_Отрывок для чтения:_
—————

В.Л.: И воспитывать «в Достоевском» лучше, чем «в Стругацких»?
Ю.В.:
По-моему, это как-то более продуктивно. И, главное, больше нужды в том, чтобы постараться объяснить детям Достоевского… К Стругацким, по-моему, дети и так сами приходят.



ПАРАДОКСЫ СУДЬБЫ
З.М.: Эта тема уже много раз всплывала по ходу разговора… Вы говорили, что ваш собственный отец называл вас артистом… Я понимаю, что для Вас это очень близкая тема. Как Ваши бывшие студенты мы знаем, что Вы даже хотели себя попробовать…
Ю.В.:
И попробовал. Дело в том, что я с детства хотел быть актером. Только не знал, в какой области. Сначала я хотел быть артистом балета, но довольно быстро понял, что я совершенно непригоден для этого, не надо людей смешить. Одна женщина, причастная к балету, взглянув на меня, сказала: «Слона в балет?!» По-моему, это был единственный случай в моей жизни, когда мне не хотелось жить: я стоял в метро, смотрел на рельсы и думал: «Вот, сейчас брошусь, сейчас меня переедет, и больше никаких мук я испытывать не буду, потому что никогда из меня балетного актера не получится, жизнь кончена…»

—————

_Условие задания:_
Что, согласно отрывку для чтения, сказала Ю.В. женщина, причастная к балету?

_Фрагмент данных:_
—————

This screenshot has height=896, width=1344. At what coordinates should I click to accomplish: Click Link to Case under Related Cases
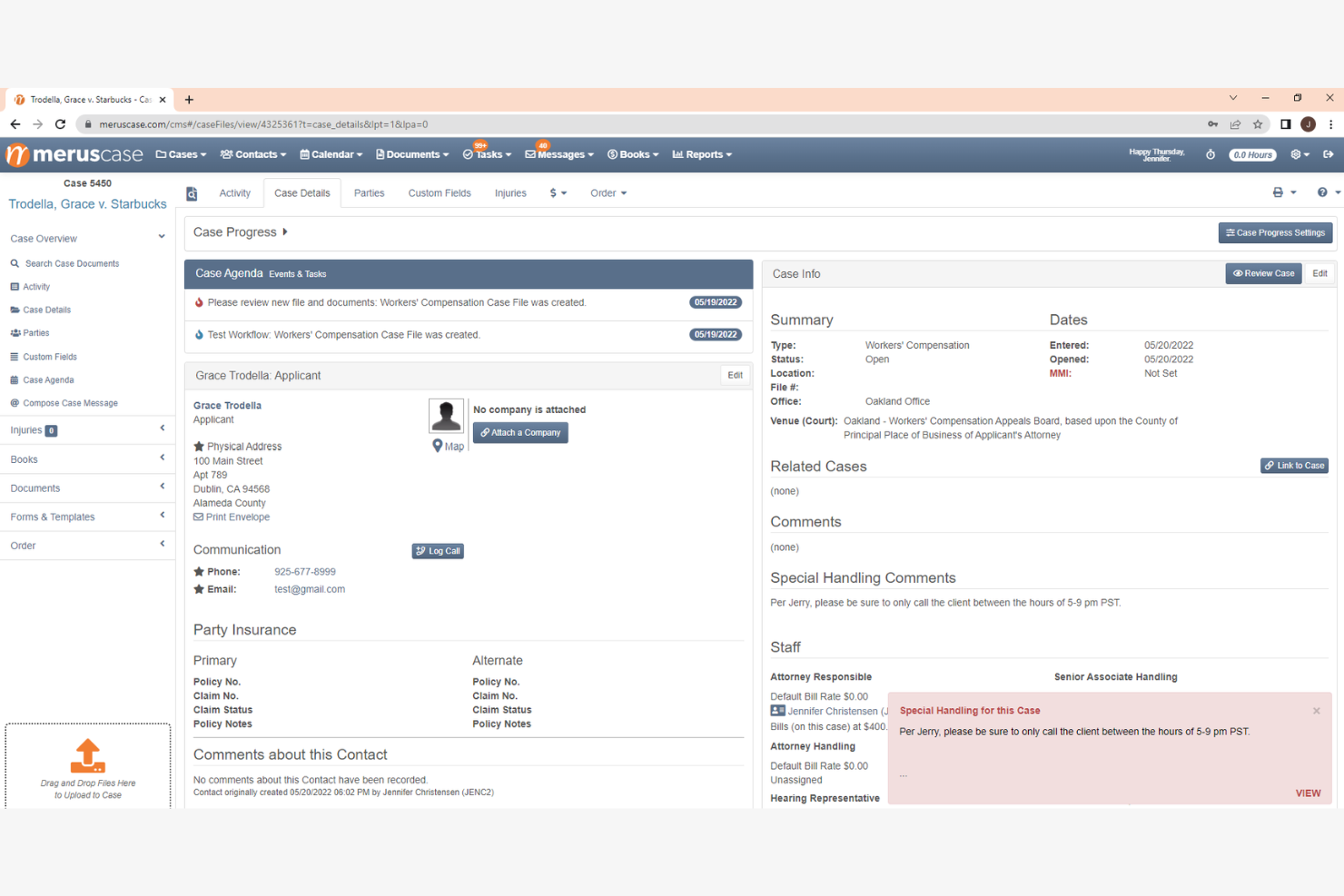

—————

_Ответ:_
«Слона в балет?!»